Work item
Retype every entry precisely and keep each line whole.

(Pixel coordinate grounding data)

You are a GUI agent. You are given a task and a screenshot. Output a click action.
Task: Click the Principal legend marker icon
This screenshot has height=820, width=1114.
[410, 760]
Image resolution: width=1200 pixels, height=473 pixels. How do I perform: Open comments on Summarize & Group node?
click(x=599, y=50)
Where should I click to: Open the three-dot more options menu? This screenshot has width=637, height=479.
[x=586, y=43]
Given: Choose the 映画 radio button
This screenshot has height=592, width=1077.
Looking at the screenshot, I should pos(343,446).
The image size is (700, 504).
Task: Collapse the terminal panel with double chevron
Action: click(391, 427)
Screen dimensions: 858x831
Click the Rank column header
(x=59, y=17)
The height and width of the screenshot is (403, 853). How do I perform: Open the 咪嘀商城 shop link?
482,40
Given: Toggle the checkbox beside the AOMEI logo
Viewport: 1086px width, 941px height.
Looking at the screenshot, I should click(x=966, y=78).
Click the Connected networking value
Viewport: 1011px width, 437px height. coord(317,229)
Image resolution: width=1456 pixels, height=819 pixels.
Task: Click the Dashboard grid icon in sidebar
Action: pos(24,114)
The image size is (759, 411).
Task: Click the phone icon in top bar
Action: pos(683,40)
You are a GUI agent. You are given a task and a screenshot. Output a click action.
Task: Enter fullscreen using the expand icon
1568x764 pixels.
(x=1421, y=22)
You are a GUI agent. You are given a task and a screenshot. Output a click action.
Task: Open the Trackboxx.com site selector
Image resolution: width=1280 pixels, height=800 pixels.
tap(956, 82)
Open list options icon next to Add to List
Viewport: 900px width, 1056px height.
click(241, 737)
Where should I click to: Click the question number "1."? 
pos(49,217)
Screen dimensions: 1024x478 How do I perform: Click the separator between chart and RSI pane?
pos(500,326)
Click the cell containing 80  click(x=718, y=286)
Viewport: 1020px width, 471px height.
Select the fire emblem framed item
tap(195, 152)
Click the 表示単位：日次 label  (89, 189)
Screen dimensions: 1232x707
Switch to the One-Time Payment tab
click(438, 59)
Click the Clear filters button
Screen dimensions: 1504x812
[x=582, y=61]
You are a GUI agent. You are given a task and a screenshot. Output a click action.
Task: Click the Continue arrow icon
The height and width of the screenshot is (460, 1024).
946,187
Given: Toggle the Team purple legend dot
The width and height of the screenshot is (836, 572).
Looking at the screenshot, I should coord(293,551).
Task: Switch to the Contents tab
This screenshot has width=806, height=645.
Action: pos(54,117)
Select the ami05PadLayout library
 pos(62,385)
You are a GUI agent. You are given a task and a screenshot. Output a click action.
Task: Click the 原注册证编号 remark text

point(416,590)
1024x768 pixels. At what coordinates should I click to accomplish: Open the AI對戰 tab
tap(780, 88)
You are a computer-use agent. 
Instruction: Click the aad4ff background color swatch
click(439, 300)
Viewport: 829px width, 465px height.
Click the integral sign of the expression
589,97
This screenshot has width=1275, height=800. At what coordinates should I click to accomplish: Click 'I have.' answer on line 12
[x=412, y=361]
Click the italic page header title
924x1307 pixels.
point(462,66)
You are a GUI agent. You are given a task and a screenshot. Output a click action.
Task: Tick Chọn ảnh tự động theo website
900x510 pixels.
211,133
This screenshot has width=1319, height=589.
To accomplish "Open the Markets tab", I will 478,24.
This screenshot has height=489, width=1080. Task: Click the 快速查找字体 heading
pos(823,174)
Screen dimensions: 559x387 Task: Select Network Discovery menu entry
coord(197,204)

Solution to this task
You are a GUI agent. You are given a task and a screenshot. Output a click action.
Task: Click the Principal legend marker icon
This screenshot has height=820, width=1114.
[410, 760]
Image resolution: width=1200 pixels, height=473 pixels. How do I perform: Open comments on Summarize & Group node?
click(x=599, y=50)
Where should I click to: Open the three-dot more options menu? This screenshot has width=637, height=479.
[x=586, y=43]
Given: Choose the 映画 radio button
This screenshot has height=592, width=1077.
Looking at the screenshot, I should pos(343,446).
The image size is (700, 504).
Task: Collapse the terminal panel with double chevron
Action: click(391, 427)
Screen dimensions: 858x831
Click the Rank column header
(x=59, y=17)
The height and width of the screenshot is (403, 853). How do I perform: Open the 咪嘀商城 shop link?
482,40
Given: Toggle the checkbox beside the AOMEI logo
Viewport: 1086px width, 941px height.
Looking at the screenshot, I should click(x=966, y=78).
Click the Connected networking value
Viewport: 1011px width, 437px height. coord(317,229)
Image resolution: width=1456 pixels, height=819 pixels.
Task: Click the Dashboard grid icon in sidebar
Action: pos(24,114)
The image size is (759, 411).
Task: Click the phone icon in top bar
Action: pos(683,40)
You are a GUI agent. You are given a task and a screenshot. Output a click action.
Task: Enter fullscreen using the expand icon
1568x764 pixels.
(x=1421, y=22)
You are a GUI agent. You are given a task and a screenshot. Output a click action.
Task: Open the Trackboxx.com site selector
Image resolution: width=1280 pixels, height=800 pixels.
tap(956, 82)
Open list options icon next to Add to List
Viewport: 900px width, 1056px height.
click(241, 737)
Where should I click to: Click the question number "1."? 
pos(49,217)
Screen dimensions: 1024x478 How do I perform: Click the separator between chart and RSI pane?
pos(500,326)
Click the cell containing 80  click(x=718, y=286)
Viewport: 1020px width, 471px height.
Select the fire emblem framed item
tap(195, 152)
Click the 表示単位：日次 label  (89, 189)
Screen dimensions: 1232x707
Switch to the One-Time Payment tab
click(438, 59)
Click the Clear filters button
Screen dimensions: 1504x812
[x=582, y=61]
You are a GUI agent. You are given a task and a screenshot. Output a click action.
Task: Click the Continue arrow icon
The height and width of the screenshot is (460, 1024).
946,187
Given: Toggle the Team purple legend dot
The width and height of the screenshot is (836, 572).
Looking at the screenshot, I should coord(293,551).
Task: Switch to the Contents tab
This screenshot has width=806, height=645.
Action: pos(54,117)
Select the ami05PadLayout library
 pos(62,385)
You are a GUI agent. You are given a task and a screenshot. Output a click action.
Task: Click the 原注册证编号 remark text

point(416,590)
1024x768 pixels. At what coordinates should I click to accomplish: Open the AI對戰 tab
tap(780, 88)
You are a computer-use agent. 
Instruction: Click the aad4ff background color swatch
click(439, 300)
Viewport: 829px width, 465px height.
Click the integral sign of the expression
589,97
This screenshot has width=1275, height=800. At what coordinates should I click to accomplish: Click 'I have.' answer on line 12
[x=412, y=361]
Click the italic page header title
924x1307 pixels.
point(462,66)
You are a GUI agent. You are given a task and a screenshot. Output a click action.
Task: Tick Chọn ảnh tự động theo website
900x510 pixels.
211,133
This screenshot has width=1319, height=589.
To accomplish "Open the Markets tab", I will 478,24.
This screenshot has height=489, width=1080. Task: Click the 快速查找字体 heading
pos(823,174)
Screen dimensions: 559x387 Task: Select Network Discovery menu entry
coord(197,204)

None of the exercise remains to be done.